Lise Lévitzky, Lise et Lulu, First Document
Mes illusions donnent sur la cour Des horizons j'en ai pas lourd Quand j'ai bossé toute la journée Il m'reste plus pour rêver Qu'les fleurs horribles de ma chambre
Mes illusions donnent sur la cour J'ai mis une croix sur mes amours Les p'tites pépés pour les toucher Faut d'abord les allonger Sinon c'est froid comme en décembre
Quand le soir venu j'm'en reviens du chantier Après mille peines et le corps harrassé J'ai le regard morne et les mains dégueulasses D'quoi inciter les belles à faire la grimace Bien sûr y'a les filles de joie sur le retour Celles qui mâchent le chewing-gum pendant l'amour Mais que trouverais-je dans leur coeur meurtri Sinon qu'indifférence et mélancolie Dans mes frusques couleur de muraille Je joue les épouvantails
Mais nom de Dieu dans mon âme Brûlait pourtant cette flamme Où s'éclairaient mes amours Et mes brèves fiançailles Comme autant de feux de paille Aujour'hui je fais mon chemin solitaire Toutes mes ambitions se sont faites la paire J'me suis laissé envahir par les orties Par les ronces de cette chienne de vie
Mes illusions donnent sur la cour Mais dans les troquets du faubourg J'ai des ardoises de rêveries Et le sens d'ironie J'me laisse aller à la tendresse
J'oublie ma chambre au fond d'la cour Le train de banlieue au petit jour Et dans les vapeurs de l'alcool J'vois mes châteaux espagnols Mes haras et toutes mes duchesses
A moi les p'tites pépés les poupées jolies Laissez venir à moi les petites souris Je claque tout ce que je veux au baccara Je tape sur le ventre des Maharajas A moi les boîtes de nuit sud-américaines Où l'on danse la tête vide et les mains pleines A moi ces mignonnes au regard qui chavire Qu'il faut agiter avant de s'en servir Dans mes pieds-de-poule mes prince-de-galles En douce j'me rince la dalle
Et nom de Dieu dans mon âme V'là qu'j' ressens cette flamme Où s'éclairaient mes amours Et mes brèves fiançailles Où se consumaient mes amours Comme autant de feux de paille Et quand les troquets ont éteint leurs néons Qu'il n'reste plus un abreuvoir à l'horizon Ainsi j'me laisse bercer par le calva Et le dieu des ivrognes guide mes pas
Pour Pierre, cette dernière douceur, L'herbe tendre, chantée en duo par Lulu Gainsbourg et Michel Simon, ce dernier avec sa voix de palais et de lèvres, qui paraissait sortir de son regard. Lulu et Michel Simon avaient en commun d'être des érotomanes, avec un encanaillement plus accentué chez Michel Simon. Il possédait mille objet précieux ou de bazar, dont certains eussent fait rougir les dames qui nous rendent visite en ces lieux. L'ensemble fut mis en vente à Drouot, dans une salle dont l'entrée, interdite aux moins de dix-huit ans, était rendue opaque par deux grands rideaux noirs. Il y eut de très nombreuses visiteuses, rougissantes mais ravies !

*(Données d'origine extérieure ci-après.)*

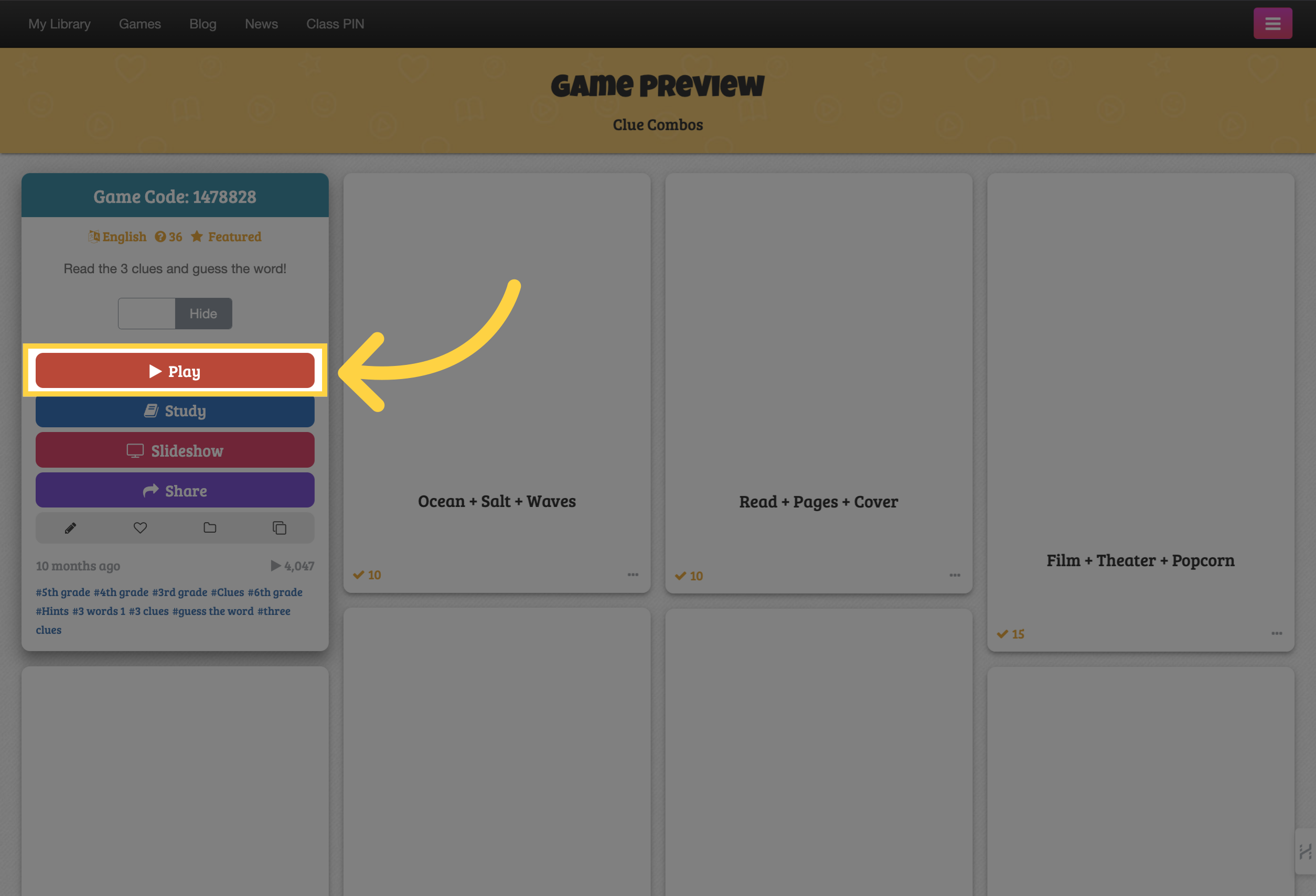Click the edit pencil icon
1316x896 pixels.
click(x=70, y=527)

Pour clore la présente séquence consacrée à Gainsbourg, et pour faire la nique à M. Jo, voici, unis à la scène (comme à la ville) Philippe Clay et Lulu Gainsbourg dans une pièce très rare, que vous ne connaissiez peut-être pas : L'assassinat de Franz Léhar, paroles et musiques de Lulu himself. C'est extrait de l'émission Demandez le programme (1964), réalisée par Maurice Château. Alors, on est pris de vertige : c'était bien la peine que la télévision commence aussi haut, si c'était pour finir aussi bas !
Un jour que je m'en allais par Le pont des Arts Dans mes pensées, ma rêverie Je me surpris À croiser un Homme-orchestre un Peu assassin Il travaillait du piccolo Et du chapeau Des flûtes, des coudes, du cor Et, mieux encore, De l'orgue oui Mais, comme on dit, De barbarie Ce qui sortait de ses instruments C'était sanglant […]
(Chaleureux remerciements à un certain myfairjoker, qui a pris le soin de mettre en ligne ce morceau de roi, par ces deux princes.)